Сзади Сева, так звали парня, напоминал треугольник: широкие плечи и спина переходили в узкую талию. При росте почти со Смуглянку на каблуках, он выглядел представительно. Смуглянка сразу угадала в нём спортсмена. И не напрасно. Когда-то Сева был чемпионом института по плаванию.
– Хотела бы я увидеть эту картину: Фердинандовна и пупсик.
– Представляю её в домашнем халате с мощным половником, – прыснул блондин.
– Сильно на распаляйся. А то сейчас явится, – Смуглянка повела глазами в сторону стены, разделяющей ординаторскую с кабинетом заведующей, – и получишь два дежурства вне очереди.
В роддоме Севы не было больше года. Он, как выразился Палыч, «болтался» в гинекологии, где «потерял страх и нюх». А теперь вновь вернулся в родные пенаты. По данным Фитеры, временно. Больше других возвращению Севы радовался Анатолич: в его банной команде вновь прибыло.
Общий расклад по ситуации в роддоме Сева имел. А вот роман Смуглянки с Рибоконём грянул без него. Иначе бы он не спросил:
– А что ты делаешь сегодня вечером?
Смуглянка взглянула с интересом. Вообще-то сегодня вечером она встречалась с Рибоконём. Но последнее время он стал несколько тяготить. Скитание по гостиничным номерам постепенно потеряло новизну и драйв. Тем более, что Рибоконь каждый раз пытался сэкономить и взять гостиницу подешевле. Смуглянка же не без основания считала себя дорогой женщиной. И все чаще задумывалась о преемнике.
– Сегодня я совершенно свободна, – сказала она решительно. – А что ты мне предлагаешь?
– Предлагаю покататься на моей новой машине.
– А машина хорошая? – усмехнулся Смуглянка.
– Хорошая! – гордо заявил Сева.
– Нет, ну вы посмотрите на этого капиталиста! – появился из неоткуда Палыч. – Он опять девушек замужних соблазняет!
Смуглянку позабавило, что Сева смутился.
– Аманду Карловну давеча подвозил на рынок!

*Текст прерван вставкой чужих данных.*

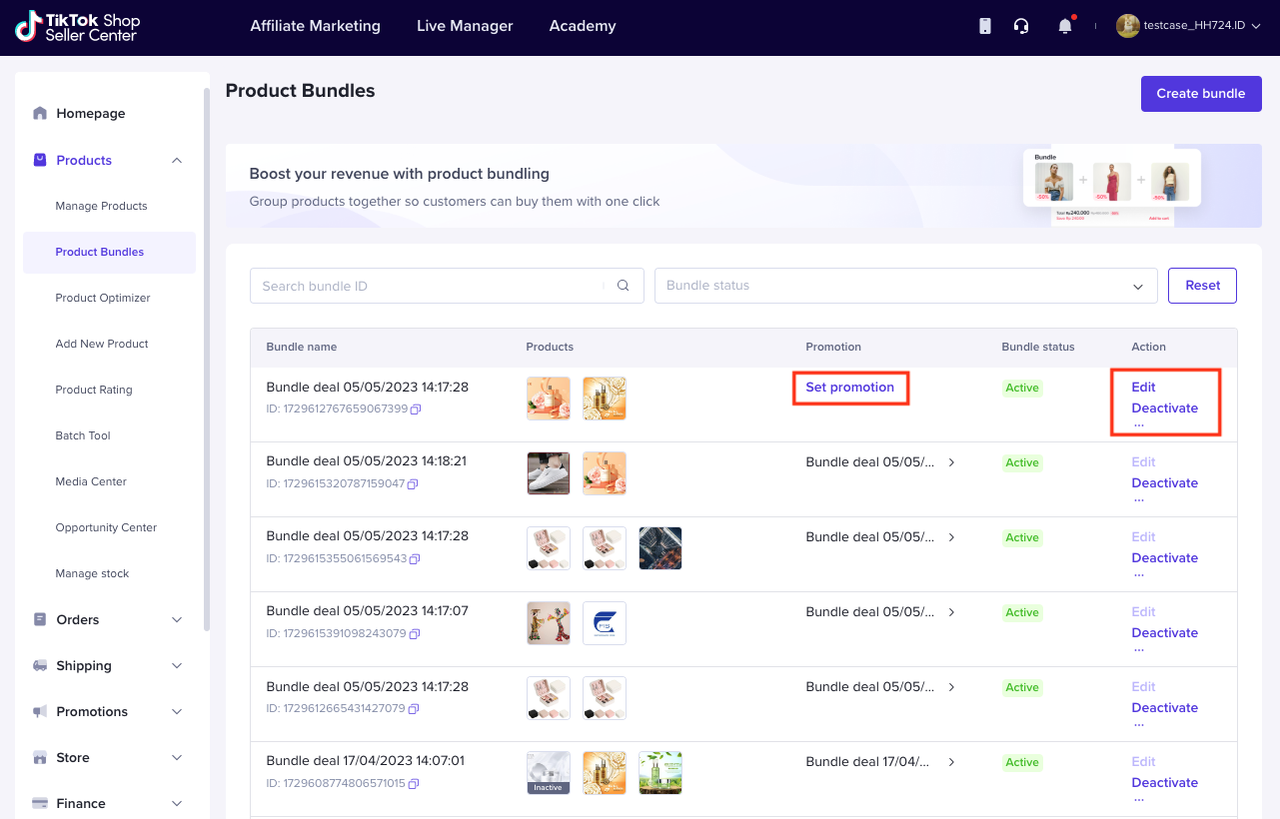The width and height of the screenshot is (1280, 819).
Task: Open the Bundle status dropdown
Action: (x=905, y=286)
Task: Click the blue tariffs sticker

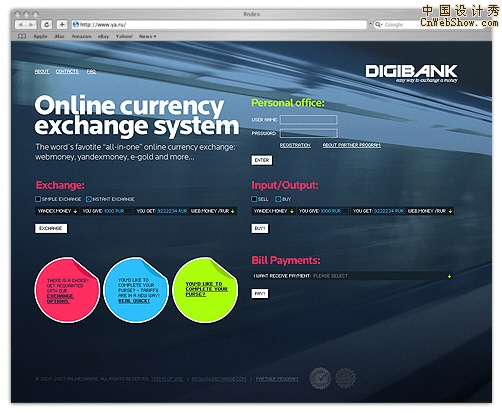Action: (x=136, y=290)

– Аманда Карловна мне не конкурент, – снисходительно улыбнулась Смуглянка.
– Ну, это, как говорится, дело индивидуальных предпочтений, – парировал Палыч.
– Я согласна, – обратилась Смуглянка к Севе. – Но у меня будет одно условие.
– Какое? – насторожился Сева.
– Я должна не попасть завтра на консилиум в женскую консультацию.
Поклонник был озадачен.
– Ты станешь свидетелем, что я подвернула ногу по пути на работу. И отвезёшь меня в травмпункт.
– А нога? Ты на самом деле её подвернёшь? Или это легенда?
– Я ее подверну слегка… понарошку.
– Эй, вы, Бони и Клайд доморощенные. Поосторожнее озвучивайте планы. Кругом глаза и уши, – благосклонно посоветовал Палыч.
– Ну ты же не выдашь нас? – повела плечиком Смуглянка.
– Ой, ну святая простота! – всплеснул терапевт руками. – Кроме меня здесь полно желающих. Движение в коридоре, как по проспекту Мира!